(DOCUMENT)
__________

ECLI:NL:RBLIM:2018:11090

Rechtbank Limburg

Datum uitspraak
22 november 2018
Publicatiedatum
26 november 2018
Zaaknummer
7291740 CV 18-6554
Instantie
Rechtbank Limburg
Type
Uitspraak
Procedures
  • Kort geding
Rechters
Vindplaatsen
  • Rechtspraak.nl
AI samenvatting door LexboostAutomatisch gegenereerd

Ontruiming en huurachterstand in kort geding

In deze zaak heeft de kantonrechter van de Rechtbank Limburg op 22 november 2018 uitspraak gedaan in een kort geding over ontruiming en huurachterstand. De eiser, een verhuurder, vorderde ontruiming van de gehuurde bedrijfsruimte en betaling van een huurachterstand van € 24.000,00, bestaande uit huurachterstand, borgsom en een contractuele boete. De huurder had geen huurtermijnen betaald en voerde verweer door te stellen dat de verhuurder zijn verplichtingen niet was nagekomen, waardoor hij de huurbetalingen had opgeschort.

De procedure begon met een dagvaarding en een mondelinge behandeling op 15 november 2018, waarbij beide partijen aanwezig waren. De kantonrechter oordeelde dat het spoedeisende belang van de verhuurder niet betwist was en dat de huurachterstand van € 16.000,00 voor toewijzing in aanmerking kwam. De huurder had geen blijk gegeven van bereidheid om zijn betalingsverplichtingen na te komen, en zijn beroep op opschorting werd verworpen. De kantonrechter oordeelde dat de huurder binnen twee weken na betekening van het vonnis het gehuurde diende te ontruimen en dat hij de proceskosten van de verhuurder diende te vergoeden.

De beslissing van de kantonrechter was dat de huurder werd veroordeeld tot ontruiming van de bedrijfsruimte, betaling van de huurachterstand en de proceskosten, met een uitvoerbaar bij voorraad verklaring. Het vonnis werd uitgesproken door mr. G.M. Drenth.

__________

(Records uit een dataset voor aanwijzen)
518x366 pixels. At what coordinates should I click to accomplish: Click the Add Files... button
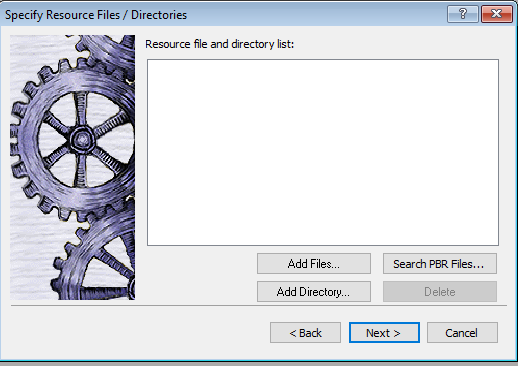pos(314,264)
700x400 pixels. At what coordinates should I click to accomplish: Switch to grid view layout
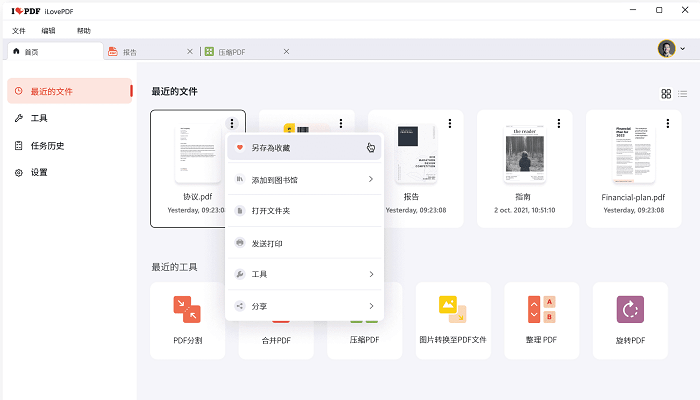666,93
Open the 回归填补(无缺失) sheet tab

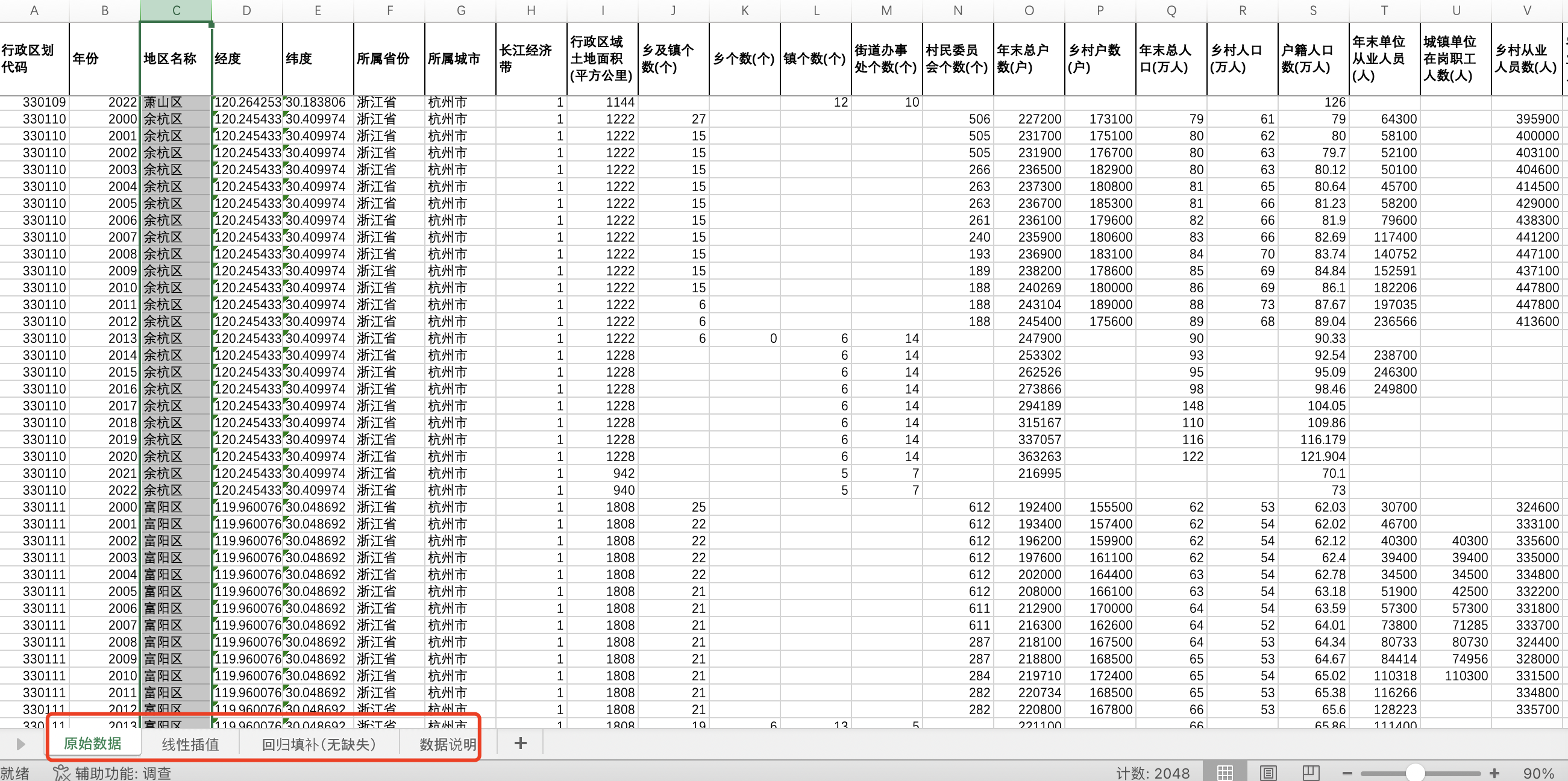(319, 744)
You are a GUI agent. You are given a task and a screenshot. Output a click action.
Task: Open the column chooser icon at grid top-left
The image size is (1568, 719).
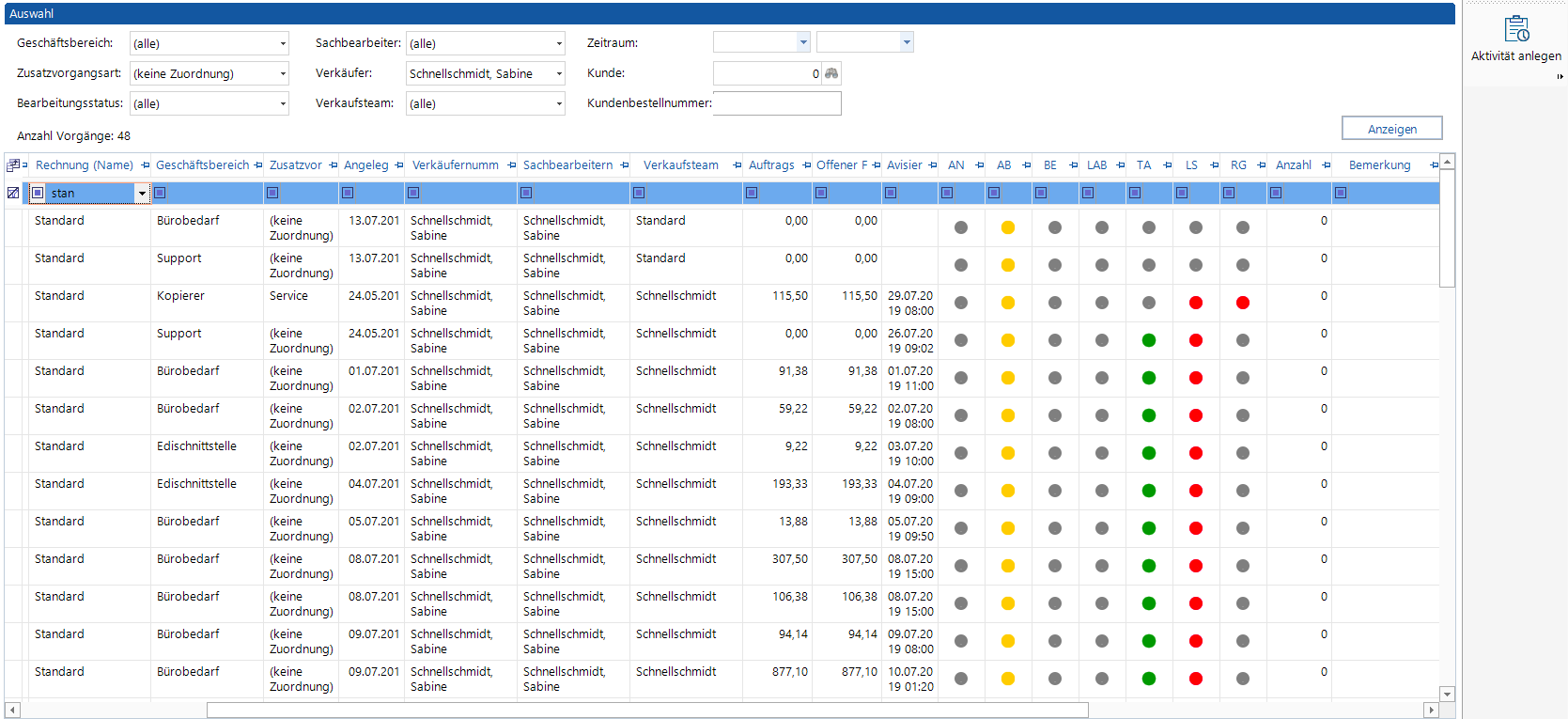pyautogui.click(x=13, y=165)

__________

(DOEL) Welk bedrag aan huurachterstand kwam volgens de uitspraak over ontruiming en huurachterstand voor toewijzing in aanmerking?

(ANTWOORD) € 16.000,00.